- Your goal:
Word for word, set down the full listing below.
***** Provided records
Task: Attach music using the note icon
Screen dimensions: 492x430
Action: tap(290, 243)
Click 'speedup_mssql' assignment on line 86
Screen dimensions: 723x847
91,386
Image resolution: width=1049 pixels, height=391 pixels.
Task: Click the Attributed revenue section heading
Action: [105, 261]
**********
- Result:
Task: Attach music using the note icon
Screen dimensions: 492x430
Action: tap(290, 243)
Click 'speedup_mssql' assignment on line 86
Screen dimensions: 723x847
91,386
Image resolution: width=1049 pixels, height=391 pixels.
Task: Click the Attributed revenue section heading
Action: [105, 261]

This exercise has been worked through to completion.